Data entries:
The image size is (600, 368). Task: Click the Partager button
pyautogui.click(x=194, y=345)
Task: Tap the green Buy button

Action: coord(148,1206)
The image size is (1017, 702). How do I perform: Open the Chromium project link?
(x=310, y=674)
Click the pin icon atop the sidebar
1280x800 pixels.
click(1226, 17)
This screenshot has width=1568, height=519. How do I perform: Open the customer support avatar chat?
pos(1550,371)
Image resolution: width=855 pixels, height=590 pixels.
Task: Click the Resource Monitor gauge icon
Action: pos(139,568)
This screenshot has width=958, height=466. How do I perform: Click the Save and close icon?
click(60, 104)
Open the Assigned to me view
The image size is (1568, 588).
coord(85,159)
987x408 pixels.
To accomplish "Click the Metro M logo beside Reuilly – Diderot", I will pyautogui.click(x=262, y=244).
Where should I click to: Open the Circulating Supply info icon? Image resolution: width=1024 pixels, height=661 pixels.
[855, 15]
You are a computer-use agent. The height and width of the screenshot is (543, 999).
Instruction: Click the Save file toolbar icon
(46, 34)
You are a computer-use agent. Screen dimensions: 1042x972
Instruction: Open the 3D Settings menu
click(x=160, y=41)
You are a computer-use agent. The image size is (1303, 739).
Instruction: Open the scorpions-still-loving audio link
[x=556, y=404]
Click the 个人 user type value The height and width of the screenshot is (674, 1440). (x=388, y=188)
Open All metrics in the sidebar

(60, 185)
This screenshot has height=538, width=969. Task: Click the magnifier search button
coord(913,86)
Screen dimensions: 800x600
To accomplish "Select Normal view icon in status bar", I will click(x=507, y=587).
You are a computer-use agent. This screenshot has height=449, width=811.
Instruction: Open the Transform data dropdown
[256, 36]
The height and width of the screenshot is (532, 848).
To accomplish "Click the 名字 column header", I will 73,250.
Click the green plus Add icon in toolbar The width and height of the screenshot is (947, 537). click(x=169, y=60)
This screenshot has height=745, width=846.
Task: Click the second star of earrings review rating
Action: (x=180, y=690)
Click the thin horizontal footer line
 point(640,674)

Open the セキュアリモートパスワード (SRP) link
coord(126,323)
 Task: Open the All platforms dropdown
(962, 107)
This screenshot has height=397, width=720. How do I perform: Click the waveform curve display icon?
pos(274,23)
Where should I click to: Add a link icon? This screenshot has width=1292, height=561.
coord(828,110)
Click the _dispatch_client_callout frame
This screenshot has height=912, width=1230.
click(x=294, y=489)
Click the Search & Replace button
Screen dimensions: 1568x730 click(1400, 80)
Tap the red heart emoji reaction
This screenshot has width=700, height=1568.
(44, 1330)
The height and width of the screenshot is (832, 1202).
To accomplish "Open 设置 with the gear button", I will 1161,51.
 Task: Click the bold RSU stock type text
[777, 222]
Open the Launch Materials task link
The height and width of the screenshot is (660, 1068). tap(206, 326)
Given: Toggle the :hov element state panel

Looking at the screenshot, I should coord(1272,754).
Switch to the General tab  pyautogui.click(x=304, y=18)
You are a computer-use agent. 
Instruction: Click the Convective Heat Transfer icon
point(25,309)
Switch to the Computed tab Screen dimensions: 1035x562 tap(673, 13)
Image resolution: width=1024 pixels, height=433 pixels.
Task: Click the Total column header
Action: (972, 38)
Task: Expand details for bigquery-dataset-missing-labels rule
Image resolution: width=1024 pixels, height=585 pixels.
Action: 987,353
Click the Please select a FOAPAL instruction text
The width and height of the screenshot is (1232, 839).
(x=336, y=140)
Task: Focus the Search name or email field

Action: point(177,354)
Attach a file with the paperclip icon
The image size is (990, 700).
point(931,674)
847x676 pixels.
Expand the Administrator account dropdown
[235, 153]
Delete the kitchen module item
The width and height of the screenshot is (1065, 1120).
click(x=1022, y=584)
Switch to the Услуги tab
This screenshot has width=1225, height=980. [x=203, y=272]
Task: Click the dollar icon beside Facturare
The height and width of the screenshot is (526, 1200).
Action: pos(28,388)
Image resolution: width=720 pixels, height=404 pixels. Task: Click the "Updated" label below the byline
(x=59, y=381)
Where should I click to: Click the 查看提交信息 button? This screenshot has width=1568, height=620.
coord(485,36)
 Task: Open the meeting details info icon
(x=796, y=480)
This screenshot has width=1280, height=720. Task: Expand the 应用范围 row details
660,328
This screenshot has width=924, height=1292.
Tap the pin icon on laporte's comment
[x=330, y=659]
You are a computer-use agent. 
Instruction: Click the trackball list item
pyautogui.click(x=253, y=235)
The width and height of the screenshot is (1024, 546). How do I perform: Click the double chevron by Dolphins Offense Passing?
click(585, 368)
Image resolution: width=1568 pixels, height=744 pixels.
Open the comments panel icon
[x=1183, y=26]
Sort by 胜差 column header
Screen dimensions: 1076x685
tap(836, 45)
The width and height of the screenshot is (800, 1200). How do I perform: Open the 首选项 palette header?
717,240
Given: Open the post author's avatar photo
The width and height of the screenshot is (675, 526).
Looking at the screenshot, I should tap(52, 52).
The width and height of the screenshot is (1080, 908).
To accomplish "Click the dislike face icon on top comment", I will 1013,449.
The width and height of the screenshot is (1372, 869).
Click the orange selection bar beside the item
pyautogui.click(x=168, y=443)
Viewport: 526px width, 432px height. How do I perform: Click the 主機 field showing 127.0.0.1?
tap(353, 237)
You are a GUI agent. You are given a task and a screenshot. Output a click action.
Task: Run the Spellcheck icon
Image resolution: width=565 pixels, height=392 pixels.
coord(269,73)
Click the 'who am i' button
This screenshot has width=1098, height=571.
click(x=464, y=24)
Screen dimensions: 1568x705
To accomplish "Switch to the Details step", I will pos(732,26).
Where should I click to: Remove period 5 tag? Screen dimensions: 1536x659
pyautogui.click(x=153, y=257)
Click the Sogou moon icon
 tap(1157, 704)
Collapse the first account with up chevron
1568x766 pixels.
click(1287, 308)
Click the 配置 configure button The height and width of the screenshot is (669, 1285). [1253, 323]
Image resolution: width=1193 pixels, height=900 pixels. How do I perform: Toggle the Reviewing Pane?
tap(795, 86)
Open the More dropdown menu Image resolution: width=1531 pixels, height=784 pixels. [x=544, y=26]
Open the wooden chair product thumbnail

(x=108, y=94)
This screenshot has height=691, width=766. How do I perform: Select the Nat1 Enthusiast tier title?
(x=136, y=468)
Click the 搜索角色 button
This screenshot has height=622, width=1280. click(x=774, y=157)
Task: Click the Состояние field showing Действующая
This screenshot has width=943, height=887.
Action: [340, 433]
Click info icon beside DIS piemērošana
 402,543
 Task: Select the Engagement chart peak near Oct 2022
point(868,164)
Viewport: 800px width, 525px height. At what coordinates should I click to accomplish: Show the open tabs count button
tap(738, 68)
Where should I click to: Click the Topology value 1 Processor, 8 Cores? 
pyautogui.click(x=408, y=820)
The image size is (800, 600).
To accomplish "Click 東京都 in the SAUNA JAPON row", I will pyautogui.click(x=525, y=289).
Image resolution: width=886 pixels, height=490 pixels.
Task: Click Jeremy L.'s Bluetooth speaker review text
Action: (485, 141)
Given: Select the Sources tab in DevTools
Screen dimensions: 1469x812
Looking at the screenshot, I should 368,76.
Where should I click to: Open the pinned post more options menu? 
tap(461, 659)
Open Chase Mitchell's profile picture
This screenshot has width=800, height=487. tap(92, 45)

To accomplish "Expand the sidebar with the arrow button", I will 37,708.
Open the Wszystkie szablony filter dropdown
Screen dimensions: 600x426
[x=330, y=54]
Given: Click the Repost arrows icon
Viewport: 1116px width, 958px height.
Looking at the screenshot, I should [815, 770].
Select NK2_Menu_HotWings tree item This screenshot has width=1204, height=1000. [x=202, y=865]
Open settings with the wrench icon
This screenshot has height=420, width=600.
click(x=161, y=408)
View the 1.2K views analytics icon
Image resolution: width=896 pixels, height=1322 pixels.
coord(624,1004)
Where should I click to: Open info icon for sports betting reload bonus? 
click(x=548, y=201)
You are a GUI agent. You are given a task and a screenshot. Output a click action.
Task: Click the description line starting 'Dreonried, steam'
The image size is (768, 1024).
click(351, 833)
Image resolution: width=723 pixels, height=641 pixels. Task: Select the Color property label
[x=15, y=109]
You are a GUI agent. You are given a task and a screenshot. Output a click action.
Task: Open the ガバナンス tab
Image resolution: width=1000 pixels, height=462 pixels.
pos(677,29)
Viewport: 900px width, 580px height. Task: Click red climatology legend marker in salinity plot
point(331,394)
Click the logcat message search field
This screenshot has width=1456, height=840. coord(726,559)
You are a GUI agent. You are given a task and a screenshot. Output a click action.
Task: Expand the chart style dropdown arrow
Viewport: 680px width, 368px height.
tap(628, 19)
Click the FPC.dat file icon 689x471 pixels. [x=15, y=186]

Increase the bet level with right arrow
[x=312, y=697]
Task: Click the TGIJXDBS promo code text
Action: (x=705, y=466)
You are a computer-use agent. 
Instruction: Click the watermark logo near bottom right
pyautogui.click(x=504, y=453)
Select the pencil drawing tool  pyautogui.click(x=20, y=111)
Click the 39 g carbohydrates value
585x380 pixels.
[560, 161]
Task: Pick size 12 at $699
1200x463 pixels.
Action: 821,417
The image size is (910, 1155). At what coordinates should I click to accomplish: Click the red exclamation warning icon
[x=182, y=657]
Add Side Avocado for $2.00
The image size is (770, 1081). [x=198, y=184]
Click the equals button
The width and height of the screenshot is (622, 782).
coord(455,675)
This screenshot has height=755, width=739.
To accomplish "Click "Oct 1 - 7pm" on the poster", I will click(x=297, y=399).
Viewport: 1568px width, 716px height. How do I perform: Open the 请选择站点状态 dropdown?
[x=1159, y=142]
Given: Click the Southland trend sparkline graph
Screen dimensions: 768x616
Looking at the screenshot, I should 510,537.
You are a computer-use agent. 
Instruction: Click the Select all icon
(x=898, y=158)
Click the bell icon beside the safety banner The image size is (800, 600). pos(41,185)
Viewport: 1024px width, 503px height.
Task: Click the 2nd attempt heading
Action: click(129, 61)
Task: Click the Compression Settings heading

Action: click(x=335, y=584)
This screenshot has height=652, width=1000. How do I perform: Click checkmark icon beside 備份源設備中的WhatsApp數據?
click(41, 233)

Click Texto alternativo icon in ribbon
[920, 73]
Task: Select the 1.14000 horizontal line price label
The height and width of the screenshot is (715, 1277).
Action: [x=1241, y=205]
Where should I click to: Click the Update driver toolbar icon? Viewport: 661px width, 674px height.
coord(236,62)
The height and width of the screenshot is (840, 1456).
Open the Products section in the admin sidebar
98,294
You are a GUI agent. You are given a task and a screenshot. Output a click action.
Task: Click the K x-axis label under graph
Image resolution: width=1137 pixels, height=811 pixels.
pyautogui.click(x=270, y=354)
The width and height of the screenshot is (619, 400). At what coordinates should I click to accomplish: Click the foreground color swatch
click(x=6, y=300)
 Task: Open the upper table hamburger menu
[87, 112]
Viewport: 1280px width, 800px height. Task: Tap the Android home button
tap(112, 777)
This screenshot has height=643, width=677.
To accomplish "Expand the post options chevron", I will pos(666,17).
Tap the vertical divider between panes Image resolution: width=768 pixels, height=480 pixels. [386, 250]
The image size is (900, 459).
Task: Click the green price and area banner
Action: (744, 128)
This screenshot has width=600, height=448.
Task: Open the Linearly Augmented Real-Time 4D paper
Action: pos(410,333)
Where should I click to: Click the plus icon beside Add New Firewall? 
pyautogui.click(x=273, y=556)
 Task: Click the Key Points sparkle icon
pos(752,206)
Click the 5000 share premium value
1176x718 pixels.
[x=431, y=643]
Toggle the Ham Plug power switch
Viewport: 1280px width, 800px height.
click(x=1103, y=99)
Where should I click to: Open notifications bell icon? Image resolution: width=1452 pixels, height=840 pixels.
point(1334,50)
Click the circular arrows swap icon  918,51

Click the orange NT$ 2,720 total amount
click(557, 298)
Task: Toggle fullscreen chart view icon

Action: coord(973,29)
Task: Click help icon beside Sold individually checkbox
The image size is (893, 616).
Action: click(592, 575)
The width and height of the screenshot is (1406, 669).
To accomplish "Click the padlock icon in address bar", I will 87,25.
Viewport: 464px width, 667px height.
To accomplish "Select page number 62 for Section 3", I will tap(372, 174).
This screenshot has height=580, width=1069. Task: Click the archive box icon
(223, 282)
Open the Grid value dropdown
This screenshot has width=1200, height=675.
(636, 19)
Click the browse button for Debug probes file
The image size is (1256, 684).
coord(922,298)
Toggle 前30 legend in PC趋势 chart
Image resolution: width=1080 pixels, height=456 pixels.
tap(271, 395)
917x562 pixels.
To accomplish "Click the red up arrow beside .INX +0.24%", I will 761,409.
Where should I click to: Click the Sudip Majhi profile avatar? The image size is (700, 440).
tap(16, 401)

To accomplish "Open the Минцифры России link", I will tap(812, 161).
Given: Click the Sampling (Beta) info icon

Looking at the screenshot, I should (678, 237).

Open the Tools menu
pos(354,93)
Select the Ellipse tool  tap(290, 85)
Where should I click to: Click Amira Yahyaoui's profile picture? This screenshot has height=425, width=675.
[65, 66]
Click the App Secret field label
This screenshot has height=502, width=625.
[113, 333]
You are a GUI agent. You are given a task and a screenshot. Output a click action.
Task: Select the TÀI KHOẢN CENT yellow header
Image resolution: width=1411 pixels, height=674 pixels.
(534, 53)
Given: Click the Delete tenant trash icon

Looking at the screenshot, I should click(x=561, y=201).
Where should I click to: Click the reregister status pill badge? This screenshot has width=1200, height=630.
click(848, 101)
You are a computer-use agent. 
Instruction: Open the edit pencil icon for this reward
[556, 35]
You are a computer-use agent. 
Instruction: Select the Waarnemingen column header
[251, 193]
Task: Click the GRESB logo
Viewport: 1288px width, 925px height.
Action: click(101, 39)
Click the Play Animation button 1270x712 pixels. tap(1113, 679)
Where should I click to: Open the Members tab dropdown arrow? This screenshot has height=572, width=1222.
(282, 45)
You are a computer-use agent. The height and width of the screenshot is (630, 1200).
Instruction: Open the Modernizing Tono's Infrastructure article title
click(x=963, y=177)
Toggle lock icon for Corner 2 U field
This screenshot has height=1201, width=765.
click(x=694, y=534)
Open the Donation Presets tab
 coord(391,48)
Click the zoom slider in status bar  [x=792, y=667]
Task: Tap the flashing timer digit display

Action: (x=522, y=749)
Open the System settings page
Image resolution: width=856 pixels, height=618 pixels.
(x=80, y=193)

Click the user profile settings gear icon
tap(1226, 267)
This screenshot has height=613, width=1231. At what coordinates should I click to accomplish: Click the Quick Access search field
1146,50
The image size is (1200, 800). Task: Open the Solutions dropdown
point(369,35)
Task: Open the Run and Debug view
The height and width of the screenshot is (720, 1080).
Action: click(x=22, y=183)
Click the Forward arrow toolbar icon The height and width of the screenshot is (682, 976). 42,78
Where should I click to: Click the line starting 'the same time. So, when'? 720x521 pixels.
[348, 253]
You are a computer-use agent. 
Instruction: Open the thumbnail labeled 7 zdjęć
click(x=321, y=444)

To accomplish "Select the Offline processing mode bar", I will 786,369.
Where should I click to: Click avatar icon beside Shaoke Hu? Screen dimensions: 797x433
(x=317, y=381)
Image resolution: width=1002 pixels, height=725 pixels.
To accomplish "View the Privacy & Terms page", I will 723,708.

▶ **What you need to do**: Using the records above, restate word for word the lines from the one with "1176x718 pixels." through the one with "Select the Ellipse", both included.

▶ **Result**:
1176x718 pixels.
[x=431, y=643]
Toggle the Ham Plug power switch
Viewport: 1280px width, 800px height.
click(x=1103, y=99)
Where should I click to: Open notifications bell icon? Image resolution: width=1452 pixels, height=840 pixels.
point(1334,50)
Click the circular arrows swap icon  918,51

Click the orange NT$ 2,720 total amount
click(557, 298)
Task: Toggle fullscreen chart view icon

Action: coord(973,29)
Task: Click help icon beside Sold individually checkbox
The image size is (893, 616).
Action: click(592, 575)
The width and height of the screenshot is (1406, 669).
To accomplish "Click the padlock icon in address bar", I will 87,25.
Viewport: 464px width, 667px height.
To accomplish "Select page number 62 for Section 3", I will tap(372, 174).
This screenshot has height=580, width=1069. Task: Click the archive box icon
(223, 282)
Open the Grid value dropdown
This screenshot has width=1200, height=675.
(636, 19)
Click the browse button for Debug probes file
The image size is (1256, 684).
coord(922,298)
Toggle 前30 legend in PC趋势 chart
Image resolution: width=1080 pixels, height=456 pixels.
tap(271, 395)
917x562 pixels.
To accomplish "Click the red up arrow beside .INX +0.24%", I will 761,409.
Where should I click to: Click the Sudip Majhi profile avatar? The image size is (700, 440).
tap(16, 401)

To accomplish "Open the Минцифры России link", I will tap(812, 161).
Given: Click the Sampling (Beta) info icon

Looking at the screenshot, I should (678, 237).

Open the Tools menu
pos(354,93)
Select the Ellipse tool  tap(290, 85)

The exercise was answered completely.